Imagine a 3 foot high by 5 foot long shallow 3 shelf book case along this wall. It was filled with cookbooks and animal foods. The top held baskets of clutter-catchers. Try to imagine why someone who does not enjoy cooking would have 5 1/2 feet of cookbooks.
So I emptied the shelves of everything putting it on the table and dragged the bookcase to the basement. It will go to a new home or the dump - which ever comes first. Now I have this lovely clear floor space. And when the walls are painted, who knows what will hang on the walls. Maybe nothing.
Of course, now I had a table full of stuff. Hmm.... I gave half of the cookbooks to Good Will.
I then turned to the pantry. A "pantry purge" was in order. It is a small space, but once I cleared out the expired items, the duplicates and the stuff that I never use, 2 spaces were clear: the top shelf and the floor.
The top shelf now holds my essential cookbooks. (Still considering if they are all really "essential." I think not!) I hate the stacking of books on top of books. But the remaining books will need a more careful review before I get rid of any of them. The floor holds the animal foods (dog food and bird seed.)

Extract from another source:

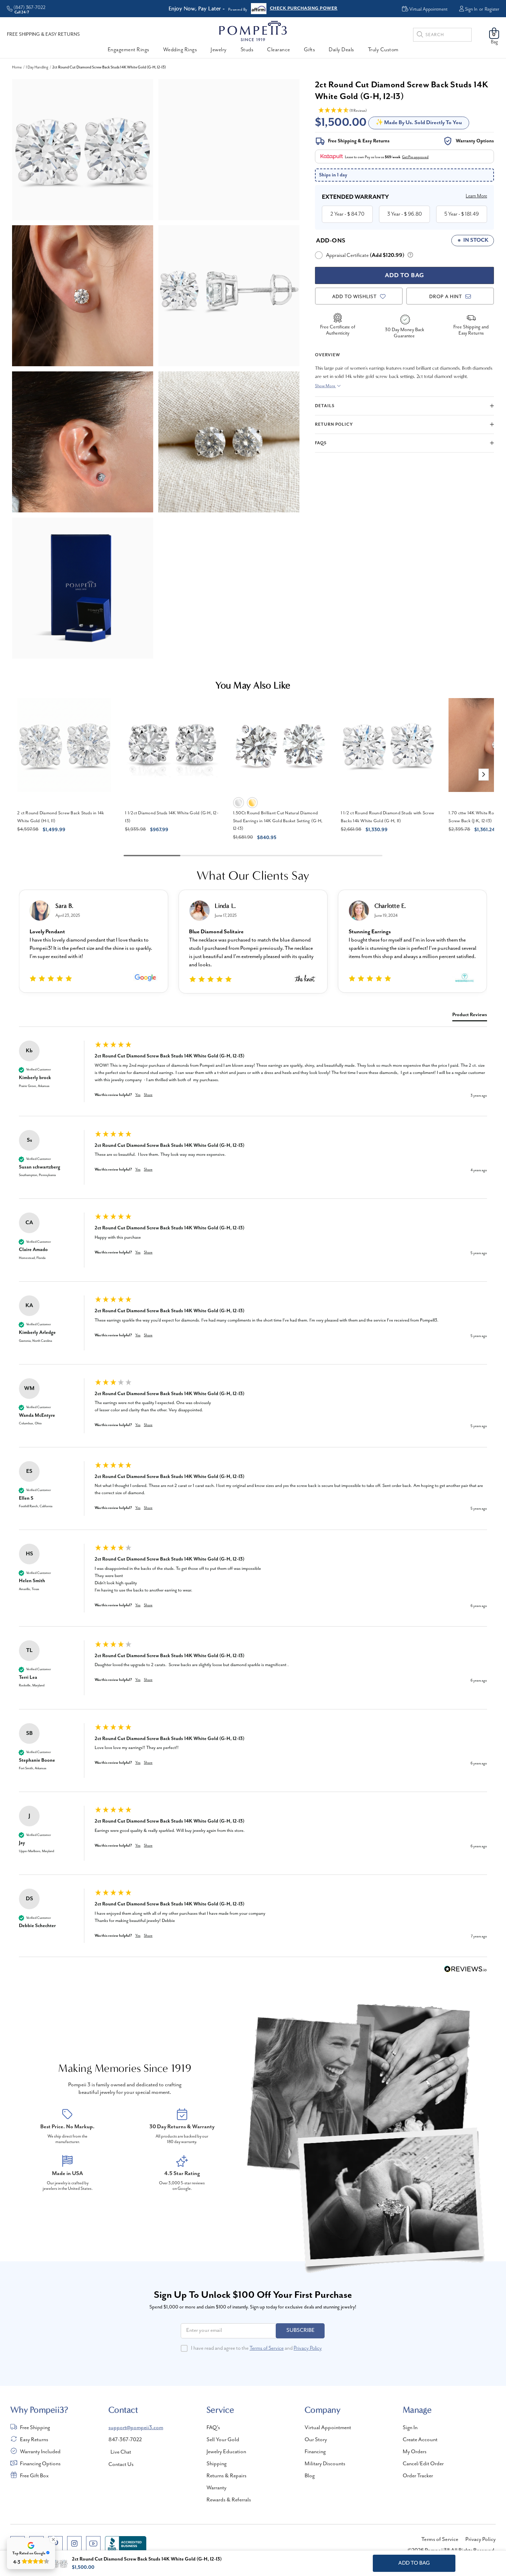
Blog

Some canned and boxed foods are housed in our basement. I don't understand why 2 retired people like us need that many food items. But that is another problem for another time - food hoarding! I am sure that "hoarding" is not quite the right term, but my habit of buying extra of things that I find on sale is counter productive if the items expire and I throw them away.
In theory, I love the idea of a nice large pantry close to the cooking area, but the reality is that I don't preserve home grown foods and I have easy access to a grocery store. So the fact I even have a pantry is a luxury. When I was growing up, we didn't have a pantry - just found space in the limited cabinets to hold canned and packaged foods. I guess the expansion of large pantries and multiple kitchen cabinets is an extension of the growing sizes of houses in the 20th Century - and our habit of acquiring lots and lots of stuff.
I am very pleased with this one kitchen solution right now. My eat-in kitchen is fairly small and adding a bookcase years ago was a bad idea. It just ate up floor space and encouraged stuff gathering.
Of course the next step is to box all this up and move it to the basement - because the whole area will be painted - but that is 3 weeks off so I have time.